Georgetown Hosts 3rd Annual H2AI Hackathon, Bringing Students Nationwide Together To Tackle Healthcare Challenges with AI
(April 23, 2026) — The third-annual Healthcare Hackathon with AI (H2AI), hosted by Georgetown University medical students, brought together graduate and undergraduate students in medicine, computer science, engineering, business, nursing and health alongside industry representatives to build AI-enabled prototypes addressing real-world clinical challenges and revolutionize patient care.
The three-day competition, held April 10-12 on the university’s campus, attracted more than 190 participants, mostly college students, representing institutions from across the country. In addition to Georgetown, participants came from University of Pennsylvania, George Washington University, George Mason University, Northern Virginia Community College, Claremont Graduate University, Western University, Washington University of Virginia, Western Governors University, Philadelphia College Osteopathic Medicine South Georgia, University of Minnesota and Johns Hopkins.

(Left to right) Yumin Gao (M’26), Zahra Ahmad (M’28) and Nika Shroff (M’28) helped organize this year’s event along with Jacqueline Sandling (M’26), not pictured.
The program centered on collaborative team-based development and mentorship from industry and clinical leaders.

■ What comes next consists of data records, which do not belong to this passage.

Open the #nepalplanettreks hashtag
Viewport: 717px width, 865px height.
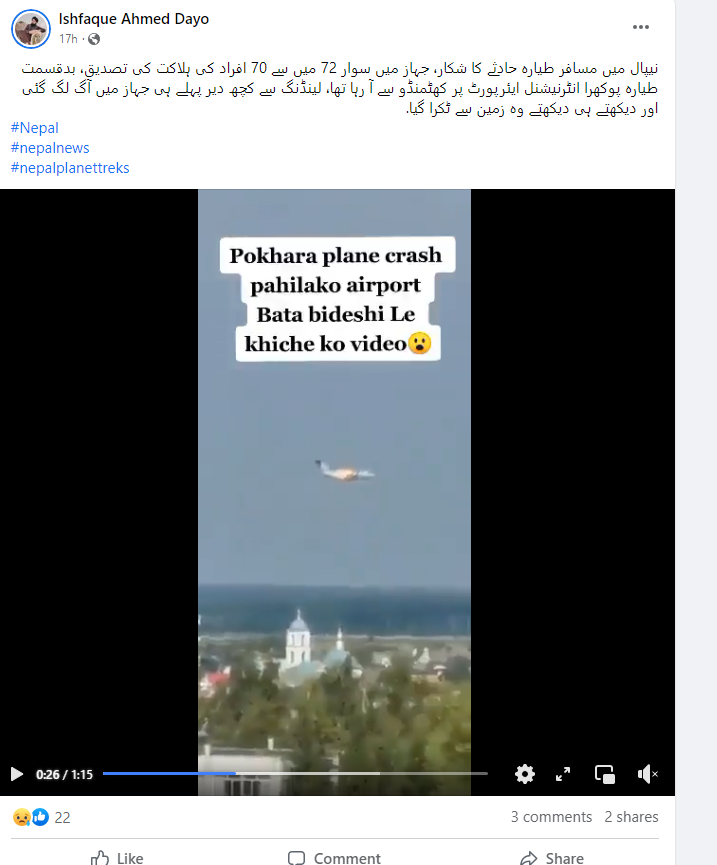[70, 168]
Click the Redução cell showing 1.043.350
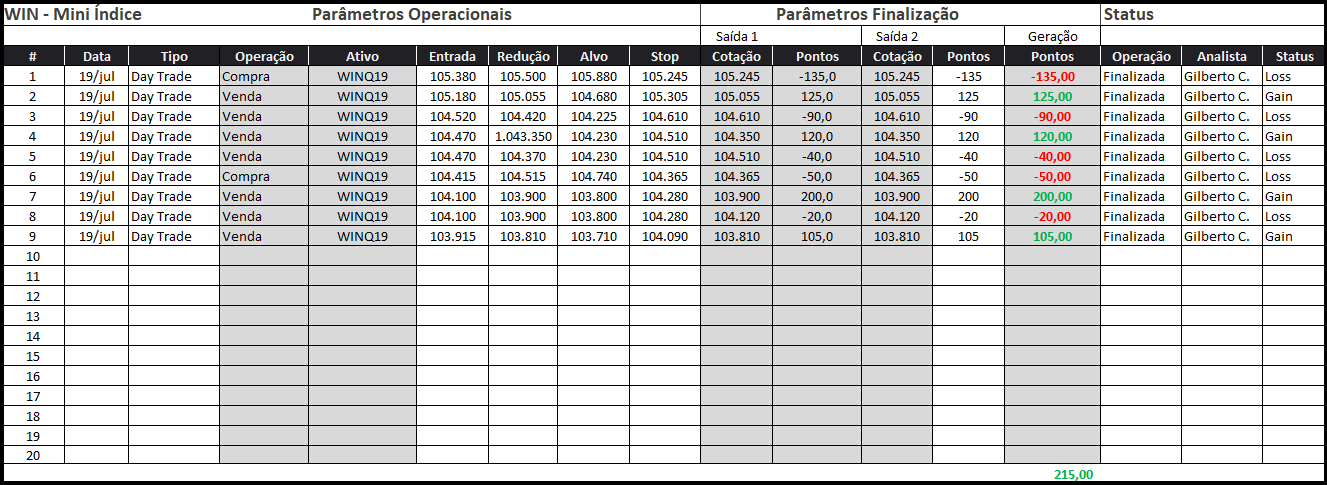The image size is (1327, 485). coord(523,137)
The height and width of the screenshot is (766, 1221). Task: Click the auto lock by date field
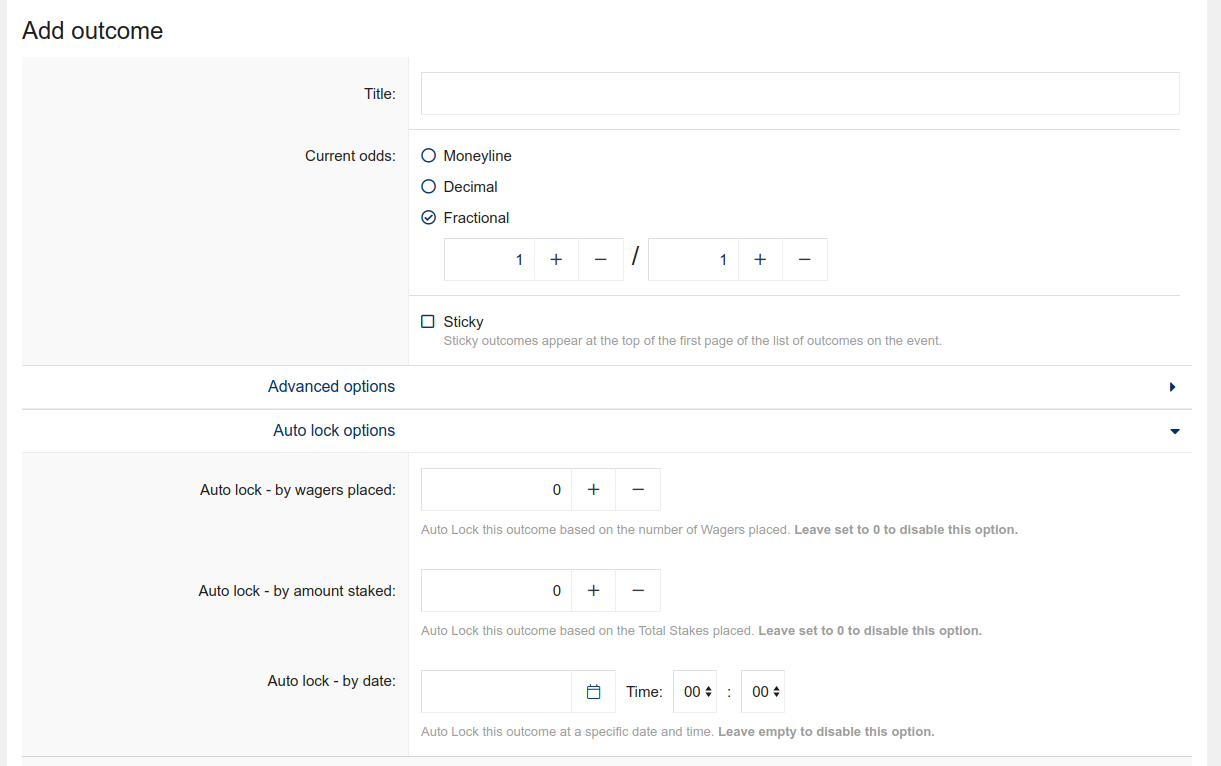pyautogui.click(x=497, y=692)
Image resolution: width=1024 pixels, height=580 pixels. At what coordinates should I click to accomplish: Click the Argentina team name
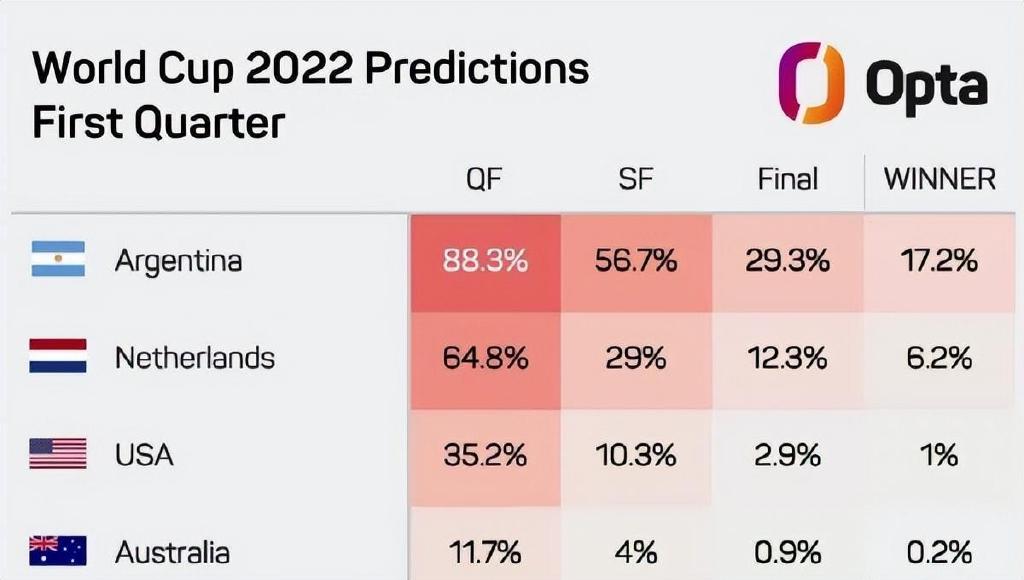(x=178, y=261)
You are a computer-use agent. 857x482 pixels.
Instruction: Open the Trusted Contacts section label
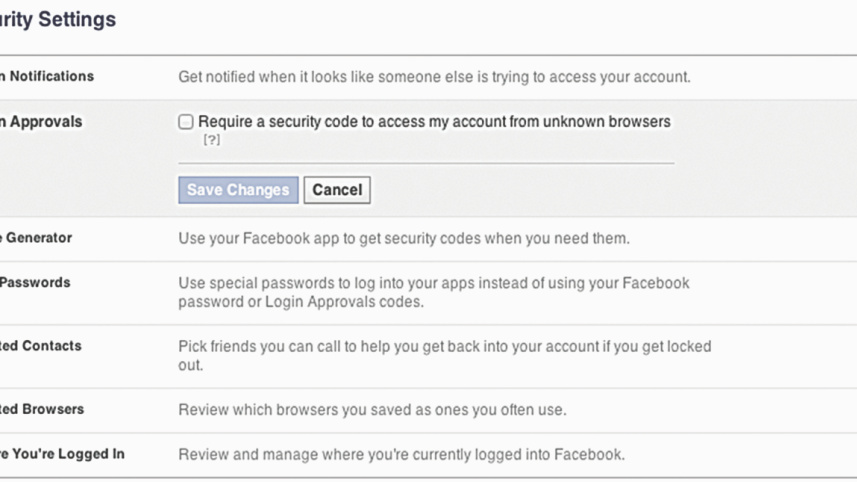tap(41, 346)
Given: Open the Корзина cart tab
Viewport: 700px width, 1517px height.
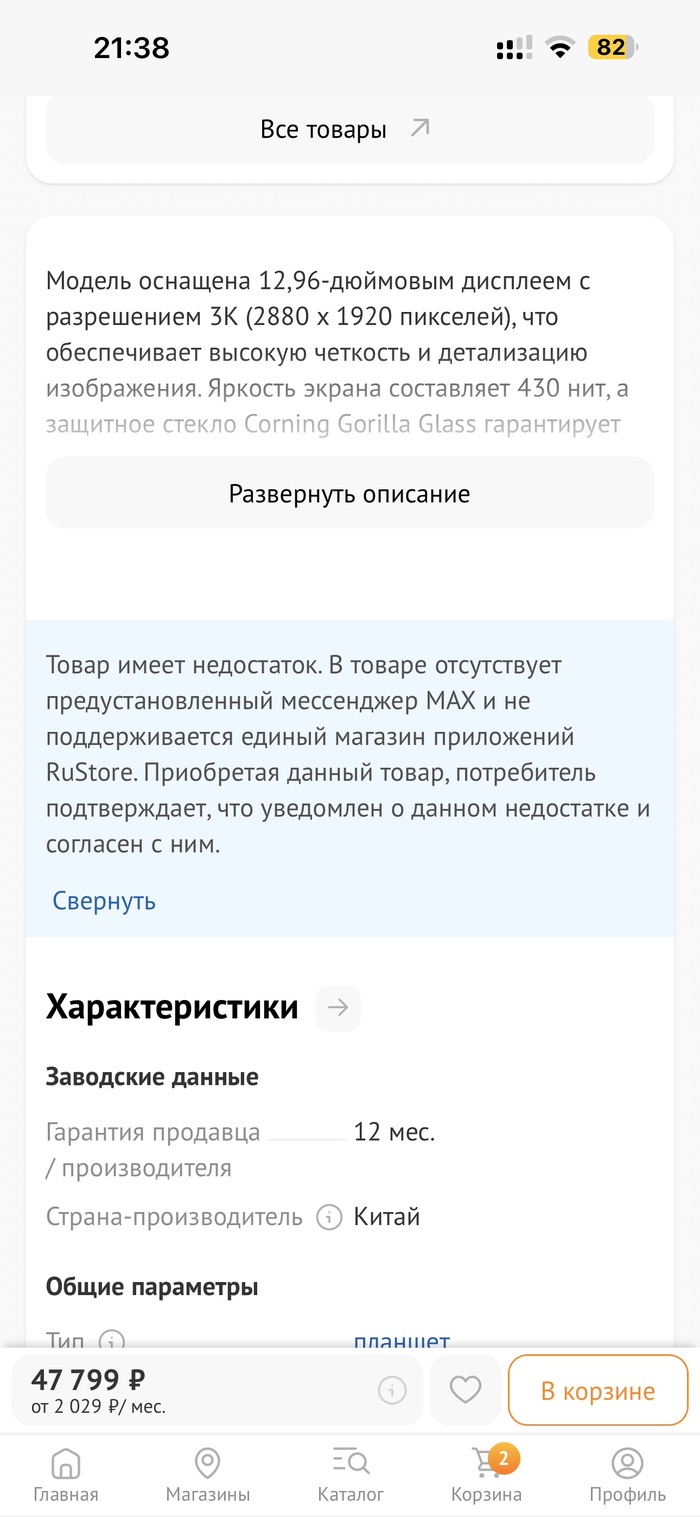Looking at the screenshot, I should [486, 1475].
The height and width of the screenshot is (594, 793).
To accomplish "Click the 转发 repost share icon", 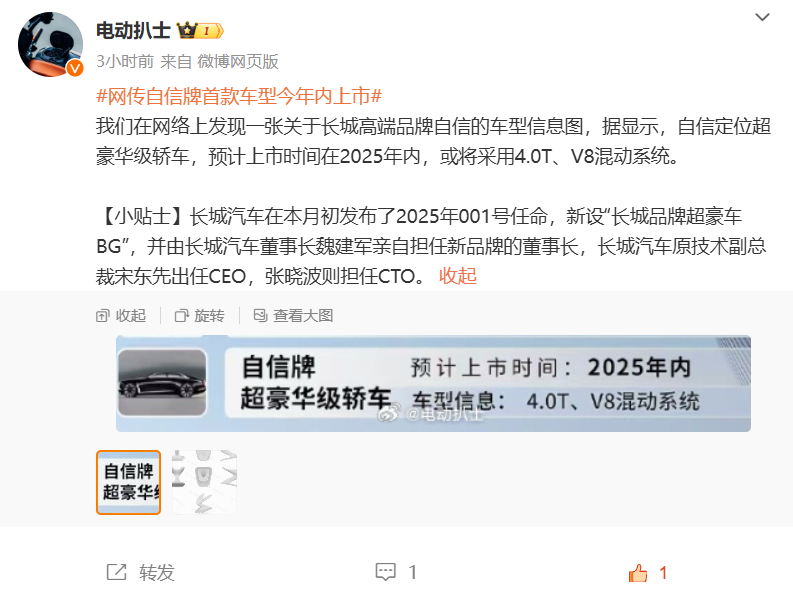I will click(x=116, y=572).
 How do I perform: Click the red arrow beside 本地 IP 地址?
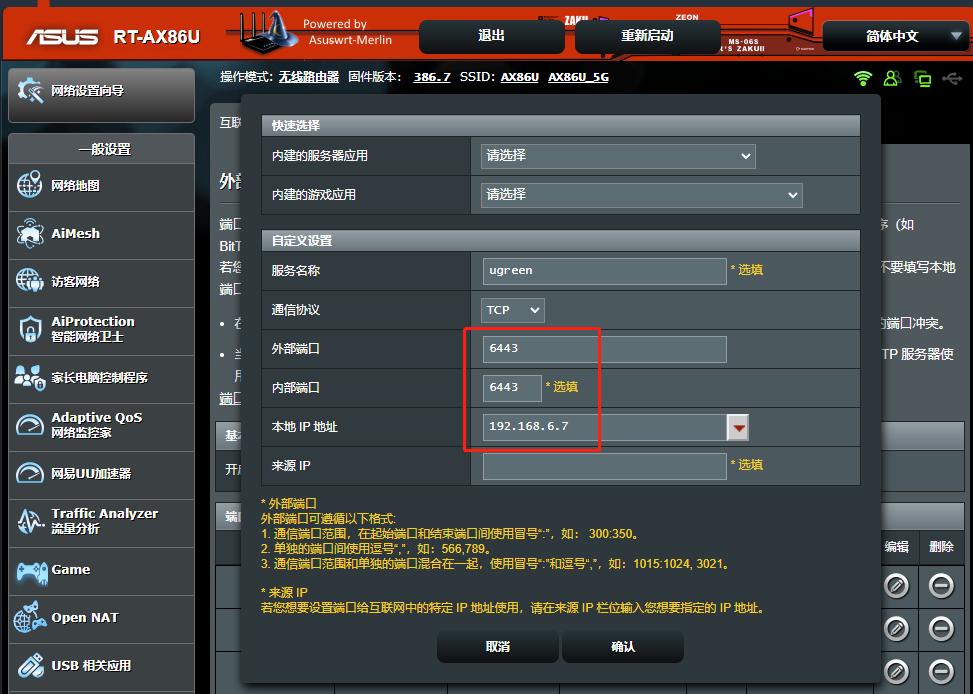click(x=741, y=427)
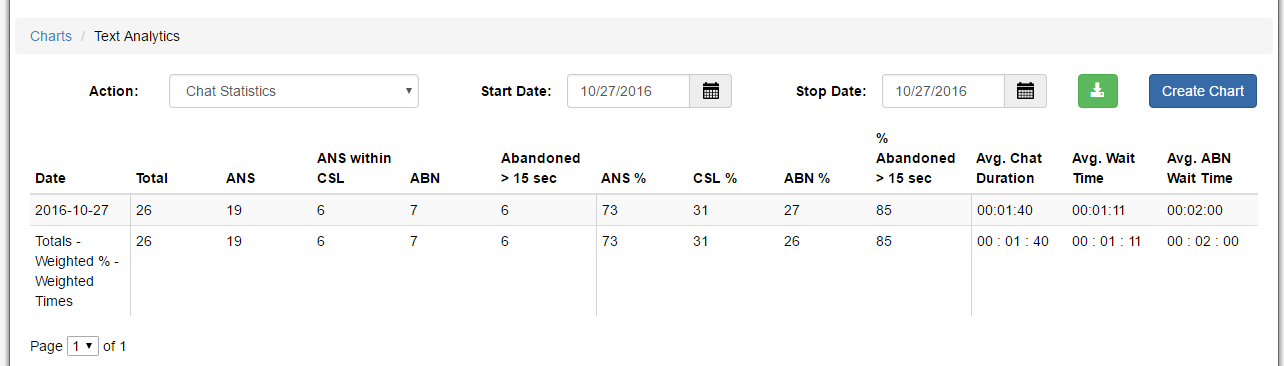Open the Action Chat Statistics dropdown
Screen dimensions: 1284x366
click(x=294, y=91)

Final student presentations were made before a panel of judges.
This year’s hackathon was organized by a student team led by Zahra Ahmad (M’28) and Nika Shroff (M’28), alongside co-founders Jacqueline Sandling (M’26) and Yumin Gao (M’26).
2026 Winners
Grand Prize: RxPal

Nika Shroff (left) and Zahra Ahmad (right), H2AI coordinators, presented the grand prize to (middle left to right) Scott Durrant, Steven Sands, Phil Rozendaal and Matthew Caffet for “RxPal,” an AI-enabled platform designed to bring real-time medication cost, coverage and prior authorization insights into the prescribing moment.
LucyRx Prize: CareSync

(Left to right) Kudzani Koketso (self-employed), Deeksha Ravi (George Washington University), Kanika Sachdeva (Penn Medicine employee), Phillip Kisembo (Merck), and Renuka Dixit (University of Minnesota, not pictured), received the LucyRx Prize for “CareSync,” an AI-enabled platform designed to reduce hospital readmissions and improve care coordination.
People’s Choice: DischargeIQ

Brandon Ehrlich, H2AI fundraising lead (center), presented Sach Thakker (left) and Atef Fayed (right) of Georgetown University School of Medicine and Ravi Suresh (Healthcare Startup, not pictured), the People’s Choice Award for “DischargeIQ,” a discharge intelligence platform aimed at reducing hospital readmissions.
Best in Tech: Earlybird

Elaine Chu (left) of the Georgetown University McDonough School of Business and Rohan Jois of Georgetown University School of Foreign Service received the Best in Tech award for “Earlybird,” an AI voice companion designed to detect early cognitive changes associated with Alzheimer’s disease.
Cura Personalis Award: ARIA

(Left to right) Judges Gultekin Gollu and Jean Kim stand with Cura Personalis Award recipients Hailey Mueller, Ayaad Akand and Nirvahn Thakur (not pictured: Rachel Louissaint and Ryan McReynolds) of the Georgetown University School of Health. The award was presented by Cindy Zheng, H2AI Case Challenges lead (right). The winning project, “ARIA,” is a voice-first home health-monitoring system designed to support recovery after knee replacement surgery.
Healthcare Entrepreneurship Award: Kadence

(Left to right) Maureen Robbins (judge) stands with Aisha Benzine (Western Governors University), Parker Graham (Illumina Computing Group), Javier Arana (George Mason University), Joshua Almonte (George Mason University) and Mohammad Qader (Western Governors University), who received the Healthcare Entrepreneurship Award for “Kadence,” an AI-powered system for monitoring post-surgical recovery in the home. Their award was presented by H2AI’s Francis Arellano (second from right) and judge and keynote speaker Sudha Jayaraman (far right).